El pórtico, que se encuentra al frente y en la fachada oeste, está sustentado por columnas de madera y sus respectivas zapatas, abierto en parte y cerrado de obra en el resto. En su interior conserva la tribuna de madera y un mueble que en su parte baja sirve de confesionario y en la superior de púlpito. Además contiene una serie de imágenes, probablemente, algunas de origen medieval.

A nadie se le ocurra visitar Bermiego y no acercarse a conocer al ser vivo más importante del pueblo, el árbol de la vida y de la muerte: el Teixu l'Iglesia ¿Plantado en un lugar sagrado o por serlo él mismo la iglesia fue edificada a su vera? Es difícil de precisar cuando nos estamos refiriendo a un tejo quizás milenario; a una criatura firme y dura como un yunque de hierro, de lento crecimiento y gran longevidad.

Escribió Lucio Anneo Floro, a propósito de la guerra de Astures y Cántabros contra Roma: "Cuando los bárbaros se ven reducidos a extrema necesidad, a porfía, en medio de un festín, se dieron muerte con el fuego, la espada y el veneno que allí acostumbraban a extraer de los tejos. Así la mayor parte se libro de la cautividad, que parecía más dura que la muerte a quienes hasta entonces no habían sido sojuzgados".

Salvo los llamativos frutos rojos de pulpa carnosa que envuelven la semilla, que debemos desechar por su toxicidad, el resto, hasta la savia, es venenoso. Por ello nada tiene de extraño que a este árbol de porte mediano, propio de bosques colinos y montanos, con hojitas perennes, las maduras de color verde oscuro y brillante en el haz, que llegan a permanecer en él entre tres y ocho años, tronco corto y grueso de color pardo grisáceo, profundamente arrugado verticalmente, ramifica profusamente a escasa altura, ostenta una amplia copa y lo mantiene en pie, hasta en los lugares más escarpados, un perfecto sistema radicular. Crece en bosques de robles, abedules y hayas en umbrías, profundos valles y desfiladeros.
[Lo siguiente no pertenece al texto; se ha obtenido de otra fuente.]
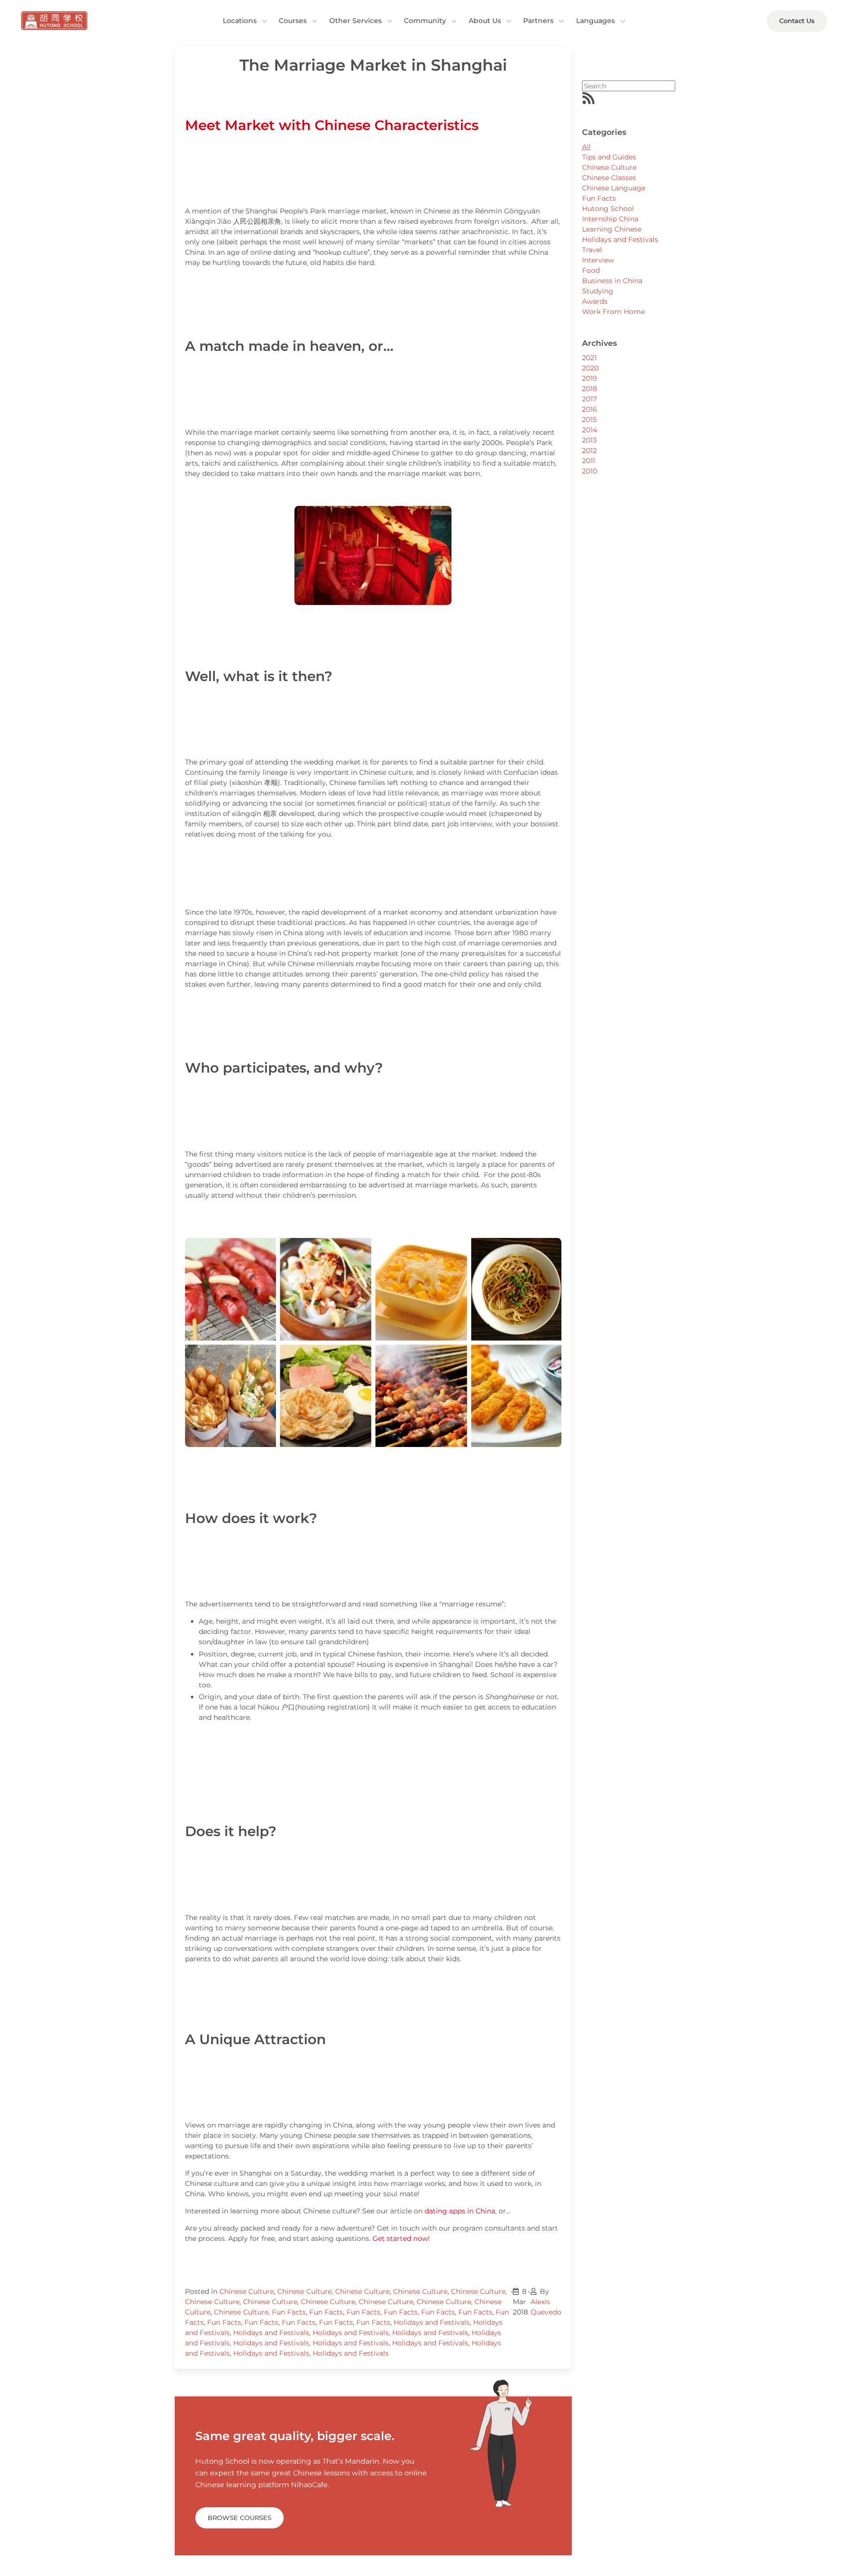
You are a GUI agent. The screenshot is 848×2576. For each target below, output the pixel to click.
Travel (592, 249)
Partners (538, 20)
Bajo su enramada los vecinos se reunían a concejo para decidir el devenir de las aldeas. Tal vez los de Tarrío y Llanos, los dos barrios que conforman Bermiego, buscaron ese lugar equidistante para dictar sentencias y normas. Nada tiene que ver, yo tengo un amigo que confía plenamente en tejos y robles. Tanto, que sale a correr por el monte y cuando siente cansancio se abraza a los mejores ejemplares que encuentra para, como él dice, "chuparles energía". No lo sé, aunque él afirma que haciéndolo carga las pilas.
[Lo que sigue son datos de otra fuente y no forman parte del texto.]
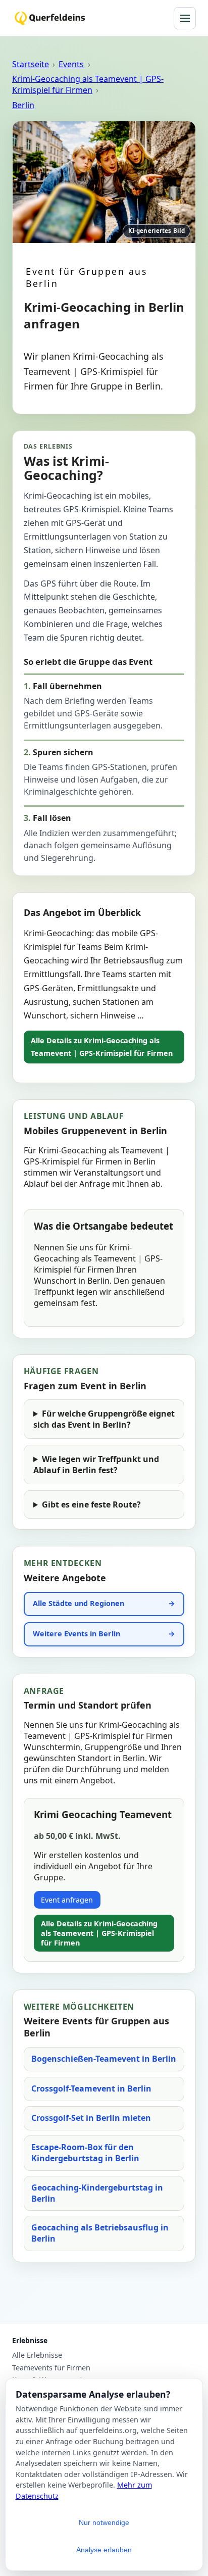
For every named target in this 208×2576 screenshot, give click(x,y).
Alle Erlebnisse (37, 2355)
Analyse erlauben (104, 2550)
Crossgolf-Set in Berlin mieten (91, 2117)
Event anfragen (67, 1900)
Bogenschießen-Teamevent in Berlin (103, 2058)
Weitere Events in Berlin (76, 1633)
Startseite (30, 64)
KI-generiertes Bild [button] (156, 230)
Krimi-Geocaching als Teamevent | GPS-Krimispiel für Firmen (88, 84)
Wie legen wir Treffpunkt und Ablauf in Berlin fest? (96, 1464)
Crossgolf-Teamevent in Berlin (91, 2088)
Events (71, 64)
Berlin (23, 105)
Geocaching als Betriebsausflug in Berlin (100, 2233)
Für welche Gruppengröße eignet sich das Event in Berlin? (104, 1419)
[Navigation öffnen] (185, 18)
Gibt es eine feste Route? (91, 1504)
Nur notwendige (104, 2522)
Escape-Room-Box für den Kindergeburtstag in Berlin (85, 2153)
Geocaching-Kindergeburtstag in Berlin (97, 2193)
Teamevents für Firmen (51, 2367)
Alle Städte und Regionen (78, 1603)
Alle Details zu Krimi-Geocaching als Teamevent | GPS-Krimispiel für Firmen (102, 1046)
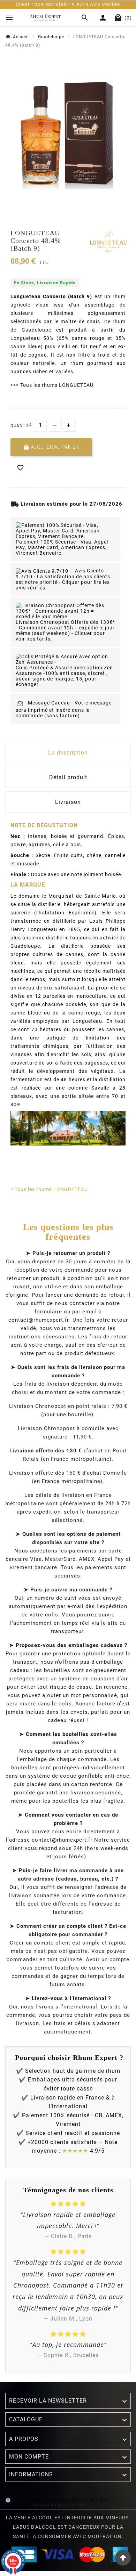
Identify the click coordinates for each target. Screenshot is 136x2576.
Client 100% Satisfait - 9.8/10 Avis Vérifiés (55, 4)
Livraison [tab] (68, 802)
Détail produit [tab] (68, 777)
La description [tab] (68, 752)
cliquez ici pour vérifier (59, 2505)
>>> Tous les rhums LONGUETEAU (51, 385)
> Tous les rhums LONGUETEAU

Taciturnos, sombríos, misteriosos, insondables, esbeltos; seres que en sí congregan alma y emoción; venerables patriarcas para los que no existen las estaciones, ausentes y presentes de pasado y futuro que, entre su especie, atesoran la historia de la humanidad y encandilan con su magia. Esta es la cultura del teixu. No puedo finalizar sin transcribir un delicioso pensamiento y una acertada definición de Rabindranath Tagore: "Cual si fueran anhelos de la tierra, los árboles se ponen de puntillas para asomarse al cielo".